夜に文章を書くと、朝に書くのとは全く違った性質の文章ができあがる。大げさな表現かもしれないが、夜に書く文章は「オーラをまとっている」ような気がするのだ。毎回そうした文章が書けるわけではないのだが、時おり、どこかから霊的な何かが降りてきて、自分じゃない誰かが、自分の代わりに文章を書いてくれているような気分になる時がある。これは、朝に文章を書いていては絶対に得られない感覚だ。

 

多少感傷的になろうが、卑屈な文章を書こうが、夜に書いた文章の方が後で読み返すと面白いことが多い。それなら夜に書くことを選びたい。そもそも、文章は自分を楽しませるために書いているのだから、満足感が得られなければ書く意味なんてないのだ。

 

ということで、この文章は夜に書いた。朝になって読み返したら、恥ずかしくなって、モニターの前で顔を真っ赤にしている自分がいるかもしれない。まあ、そのときはそのときで。

 

雨の日に

雨が降っているのでランニングに行くのを止めた。それで、やることもないのでブログでも書こうと思って、パソコンの前に座った。気がついたら、10分ほど何もせずに座っていた。何もせずに座っていたといっても、何も考えていなかったわけでなく、ちょっとした考え事をしていた。

与えられた記録:
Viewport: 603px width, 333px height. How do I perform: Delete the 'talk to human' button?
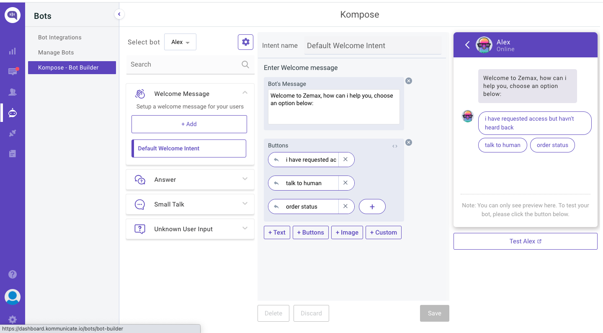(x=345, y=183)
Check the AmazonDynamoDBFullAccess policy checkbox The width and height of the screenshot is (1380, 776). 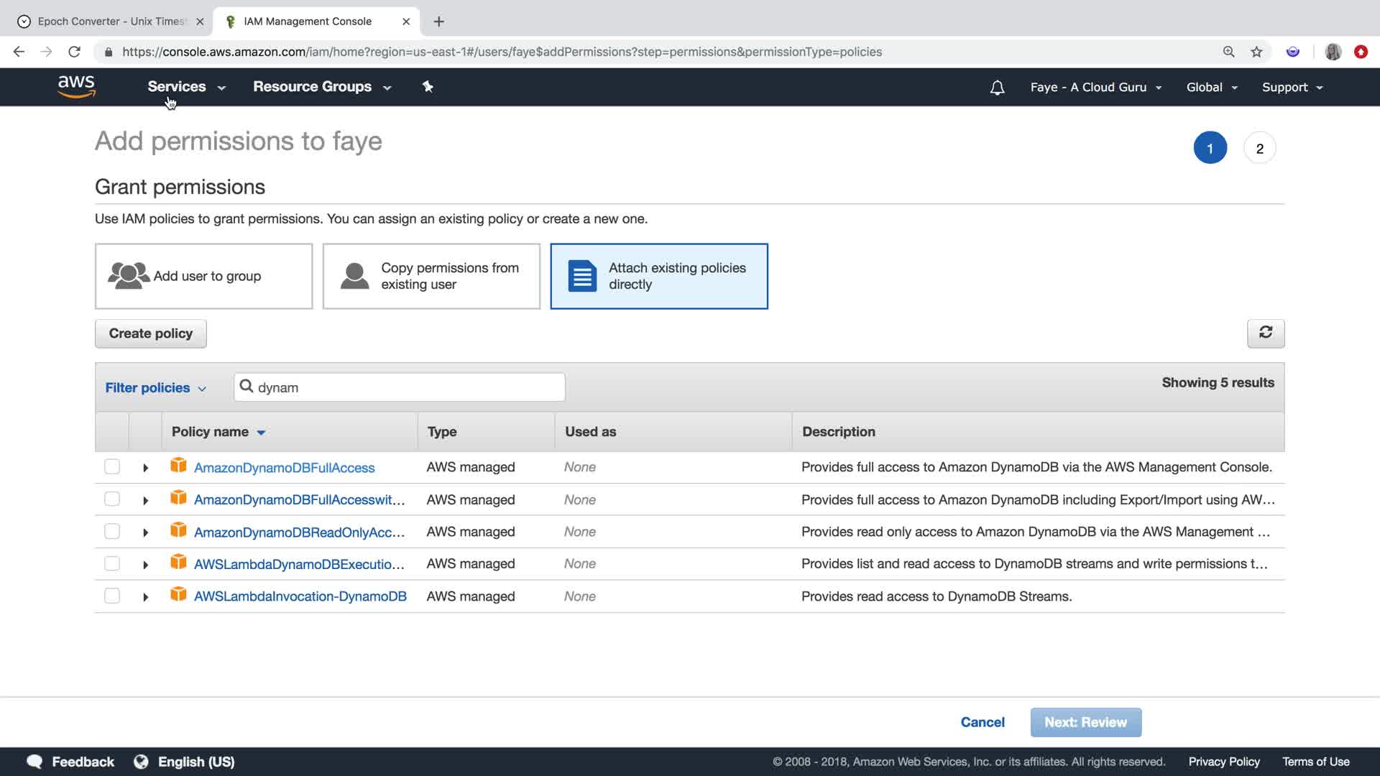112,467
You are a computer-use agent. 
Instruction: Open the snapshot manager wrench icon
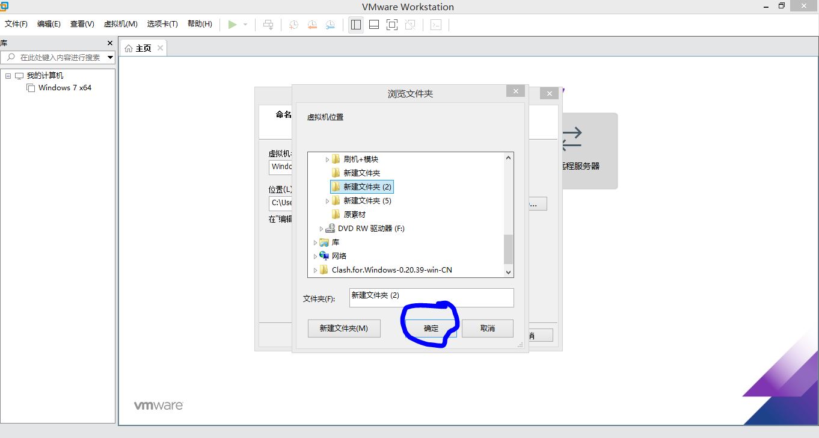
--
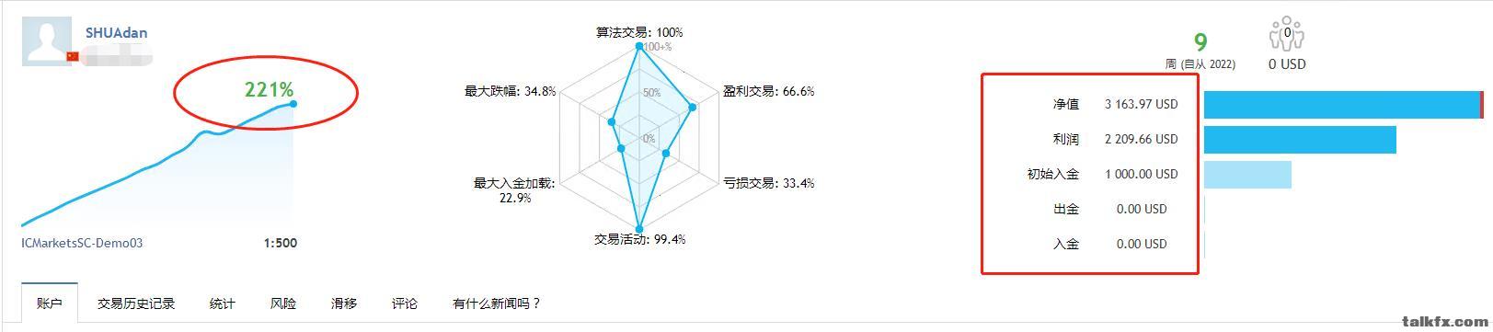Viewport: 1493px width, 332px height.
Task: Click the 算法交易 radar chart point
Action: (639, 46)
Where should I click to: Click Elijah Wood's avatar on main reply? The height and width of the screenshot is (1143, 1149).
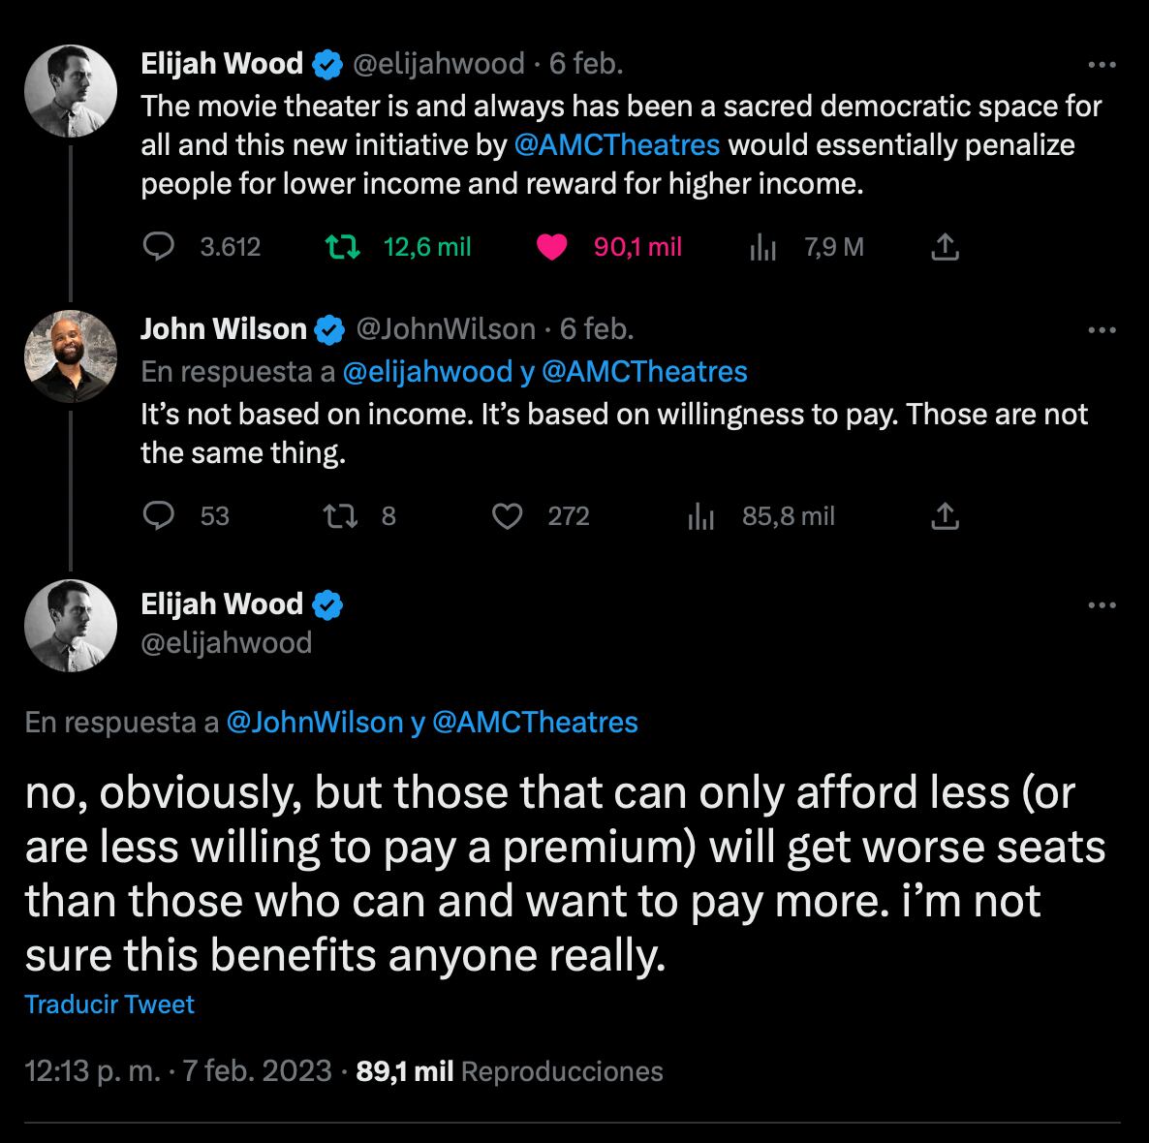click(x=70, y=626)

取り組む問題:
1. 夜に書く文章をめぐる本文を読み、次の問いに答えてください。
(a) 夜に書く文章は、どのようなものをまとっている気がすると書かれているか。
(b) 文章は何のために書いていると述べられているか。
(c) ランニングに行くのを止めたのはなぜか。
2. 夜に書く文章をめぐる本文の続きを、最後の一文の後から書くこと。

解答:
1.
(a) 「オーラ」をまとっているような気がすると書かれている。
(b) 自分を楽しませるため。
(c) 雨が降っているから。

2.
何を考えていたかというと、「わたしは何をやっても続かないなあ」ということだ。何かを始めても、どうしても長続きせずに途中でやめてしまう。最初だけは意気揚々とやり始めるのだけど、1か月ぐらいすると、急にガス欠になるというか、興味を失ってしまう。原因は何だろうか? ひょっとすると目標設定が高すぎるのかもしれないし、はたまた、あれこれ手を出しすぎてしまうからかもしれない。

 

原因は数え上げるとキリがないのだが、どうも肝心なことが一つあるような気がする。結局、あれこれやってみても、情熱を注ぐだけの価値があるものに出会えていないから、何をやっても続かないのかもしれない。心血を注げるだけの何かが見つかるということ自体、そもそも稀有なのだし、続かないのは当たり前といえば当たり前なのだが、理屈ではわかっていても感情の部分では、どうにも腑に落ちない。もちろん、続けていうちに湧いてくる情熱もあるのだろうが、それを待ち続けることができる人間は、そもそも私のような悩みを抱えないと思う。

 

この前とある英語のブログを見ていたら、「a labor of love or a struggle」という表現に出会った。なかなかいい表現だと思う。私がやることは、ほとんど全てがstruggleになってしまっているような気がする。何事も自主的に始めるようにはしているので、その意味でスタート地点はa labor of loveなのだろうけど、徐々にうまくいかないことや、面倒なことが蓄積してきて、いつの間にか、それはstruggleになってしまう。そこでもう一度、軌道修正できればいいのだが、私にそこまでのガッツはない。私という人間は、根っこの部分がクズなのだ。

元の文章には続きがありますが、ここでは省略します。